Salute

Cinque minuti di esercizi per curare la salute in smartworking: il progetto della d'Annunzio

Si tratta del primo progetto italiano per la salute dei dipendenti che lavorano da casa

Le troppe ore trascorse davanti al computer, la mancanza di attività fisica e l’ansia legata alla pandemia stanno condizionando pesantemente le vie di chi lavora da remoto: per aumentare il benessere psicofisico e promuovere una riduzione della sedentarietà e una corretta postura durante le ore di lavoro l’università d’Annunzio ha realizzato il progetto 'Smart-5, Torna a muoverti'. Si tratta del primo progetto italiano per la salute dei dipendenti in smartworking.

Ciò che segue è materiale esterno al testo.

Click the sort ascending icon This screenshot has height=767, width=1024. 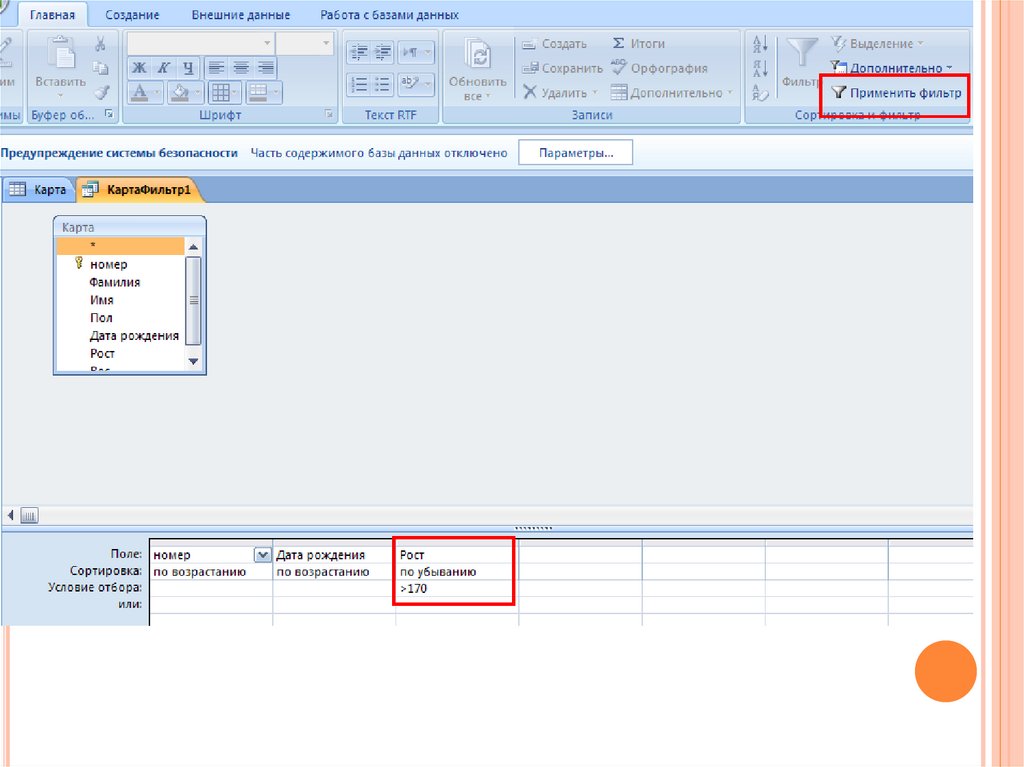[759, 45]
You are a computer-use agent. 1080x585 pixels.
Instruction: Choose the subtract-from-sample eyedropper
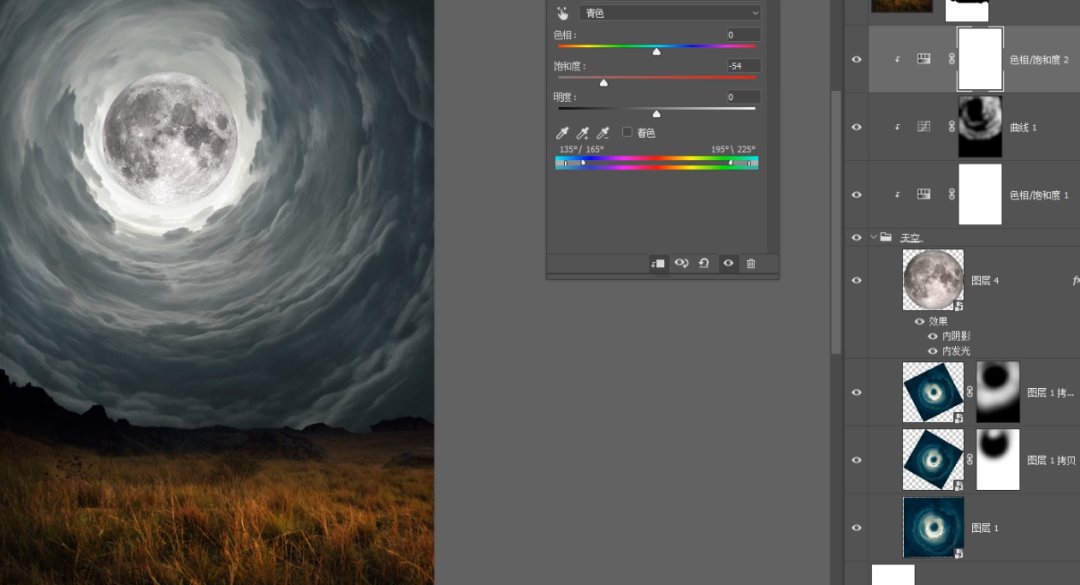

Smart-5 che è l’acronimo di stretch, mobilize, activate, rise and take a moment, è il nome del progetto elaborato dai professori Ines Bucci, Angela Di Baldassarre, Sabina Gallina e Nicola Mammarella della scuola di Medicina e Scienze della salute dell’università di Chieti. Prevede break di 5 minuti con esercizi di mobilizzazione articolare, stretching, attivazione del sistema cardiovascolare e rilassamento. Si tratta di un’iniziativa dedicata al personale tecnico amministrativo dell’Ateneo e ha come obiettivo l’interruzione ogni ora e mezza del tempo davanti al computer per eseguire semplici esercizi al fine di migliorare il benessere psicofisico.

Il progetto coinvolge quattro gruppi di ricerca e 14 ricercatori. Si svolgerà nell’arco di due mesi a partire da oggi, 3 maggio 2021, e consentirà di valutare l’effetto dell’interruzione della sedentarietà sul benessere piscologico e fisico dei partecipanti. I dipendenti dell’Ud’A, che avranno aderito volontariamente, verranno avvisati tramite alert ogni ora e mezza dell’imminente avvio della seduta di esercizio. Le sedute, della durata di 5 minuti, saranno erogate on-line da tre chinesiologi, Federica Lancia, Sofia Serafini e Roberta Palma, e verranno anche registrate per permettere a coloro che non hanno potuto partecipare di farlo in autonomia non appena terminato l’impegno in corso.

“Con lo smartworking il Covid ha comportato modificazioni senza precedenti della vita e del lavoro che stanno avendo ripercussioni importanti anche sul benessere psicofisico di chi, fortunatamente, non è stato colpito dal virus. Diversi studi - spiega la professoressa Angela Di Baldassarre, docente di Anatomia umana e presidente del corso di laurea in Scienze delle attività motorie e sportive - hanno registrato un aumento di stress, ansia e disturbi del sonno, oltre che un incremento del tempo di sedentarietà nei dipendenti che lavoravano da casa. I comportamenti sedentari, specie se di fronte ad uno schermo luminoso, sono associati ad un maggior rischio di incidenza e di mortalità per malattie cardiovascolari, diabete di tipo 2 e alcune forme di cancro. Dati scientifici hanno invece evidenziato come l’interruzione della sedentarietà e l’esercizio fisico in ambiente di lavoro riducano lo stress, migliorino la qualità del sonno ed aumentino energia e motivazione. Sebbene siano stati sviluppati diversi protocolli per ridurre la sedentarietà nei dipendenti e siano state emanate diverse raccomandazioni per il mantenimento di uno stile di vita attivo anche durante il lockdown, in Italia le iniziative per migliorare lo stile di vita durante la pandemia sono scarse, e per quanto riguarda i dipendenti che lavorano da casa addirittura assenti. Ecco perché abbiamo deciso di elaborare questo progetto e di coinvolgere i dipendenti della d’Annunzio che avranno così il modo di migliorare le proprie condizioni psico-fisiche”.